**Aim of the exercise:** In the passage on weak pairs, write out again the part that opens with the words containing "With the support" and closes with "release of CHICKEN!", substituting "compiler" for "interpreter".

**Extract provided:**
....................
I'm not going to do this one by one as it's pretty obvious. I will show you the result of this walk:
You can see that we've only updated three out of four weak pairs - exactly the number of weak pairs that got copied during this GC and are still considered live. Because only weak pairs that exist in tospace have to be updated, we are doing the absolute minimum work necessary.
The nice thing about this is, that even if you produce lots of garbage weak pairs, they don't have any additional impact on GC performance. Only those weak pairs that survive garbage collection will be scanned and updated.
When implementing this improvement I noticed that our performance on benchmarks improved a little bit, even though they don't use weak pairs directly. This was all due to only scanning copied weak pairs and not having to scan the entire symbol table on every GC.
With the support for user-facing weak pairs in place, supporting line numbers in the interpreter was relatively easy. This means that debugging your code will be easier starting with the upcoming 5.4 release of CHICKEN!
Further reading
- At the Village CHICKENs event, I presented my findings about how to add weak references. Slides are here.
....................
**Material provided:**

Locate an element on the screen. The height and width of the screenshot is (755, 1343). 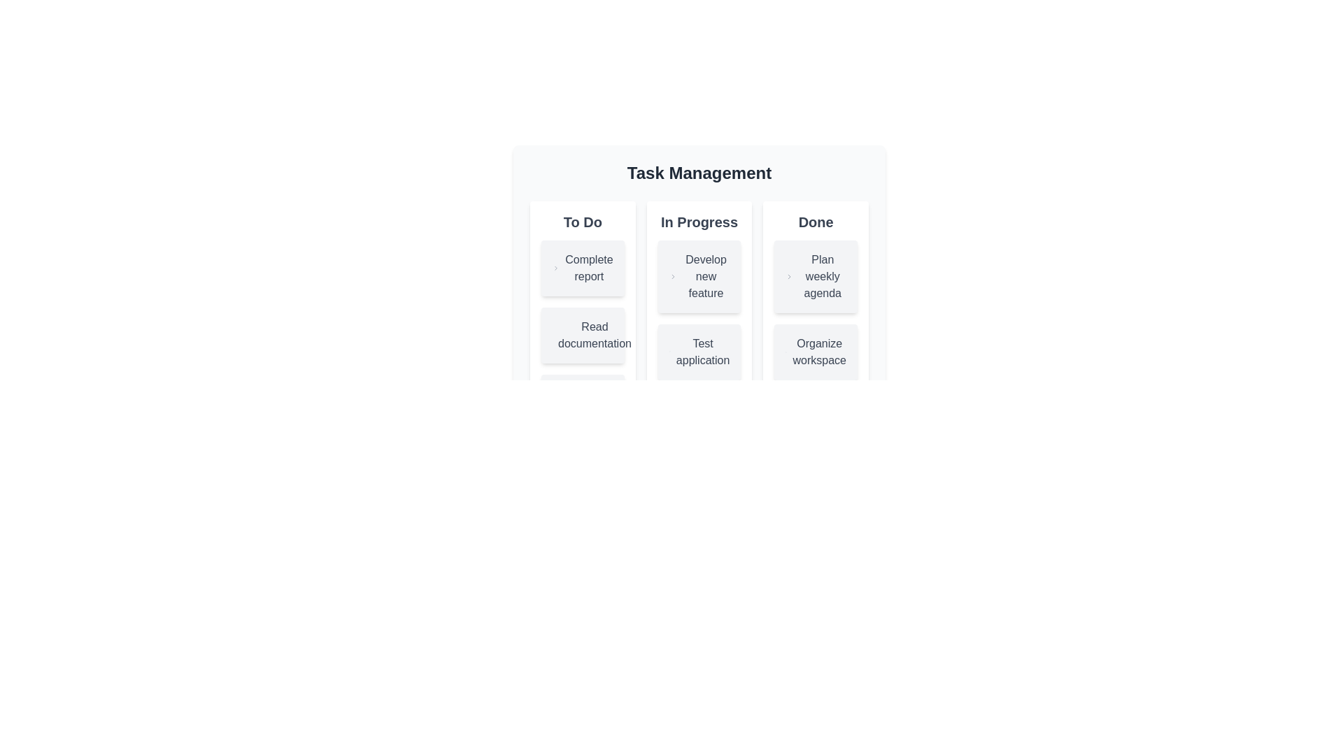
the text label 'Read documentation' located in the second task card of the 'To Do' column, positioned below the 'Complete report' card is located at coordinates (595, 335).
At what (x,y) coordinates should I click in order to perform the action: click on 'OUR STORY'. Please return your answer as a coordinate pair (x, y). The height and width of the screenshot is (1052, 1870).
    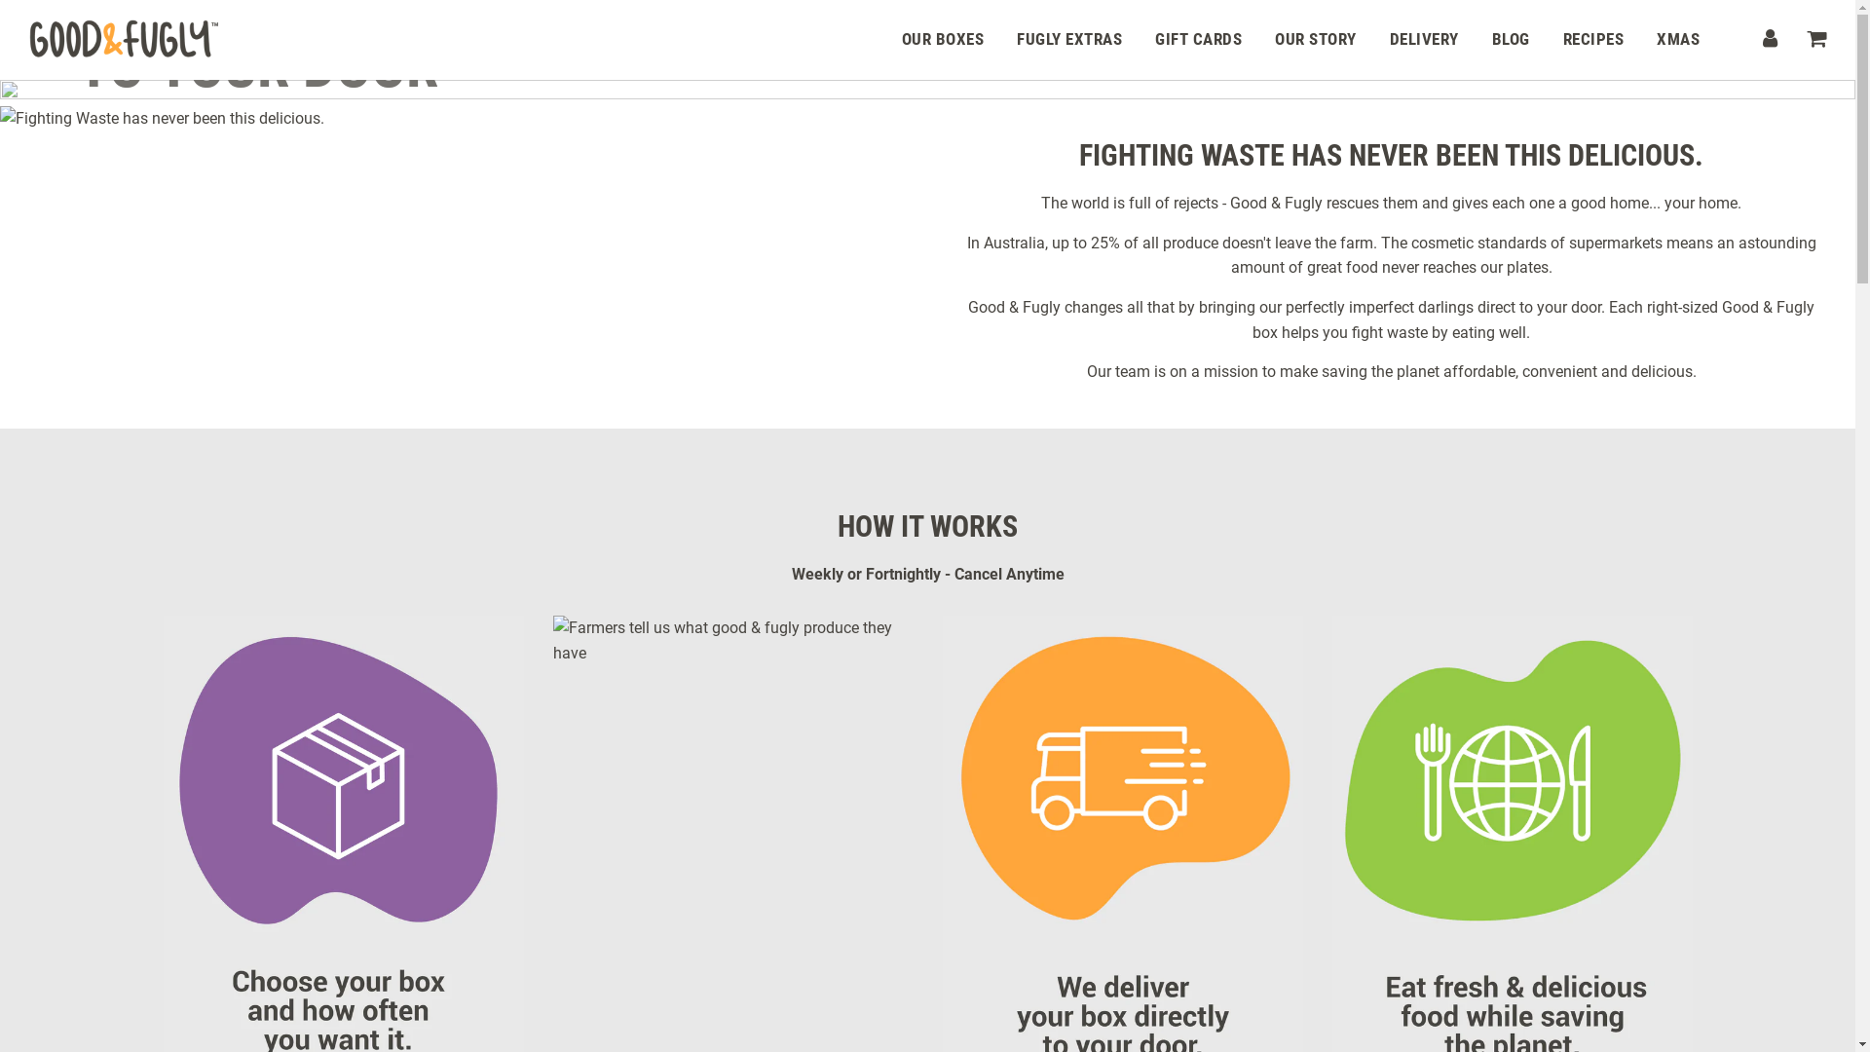
    Looking at the image, I should click on (1315, 39).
....................
**Exercise solution:**
With the support for user-facing weak pairs in place, supporting line numbers in the compiler was relatively easy. This means that debugging your code will be easier starting with the upcoming 5.4 release of CHICKEN!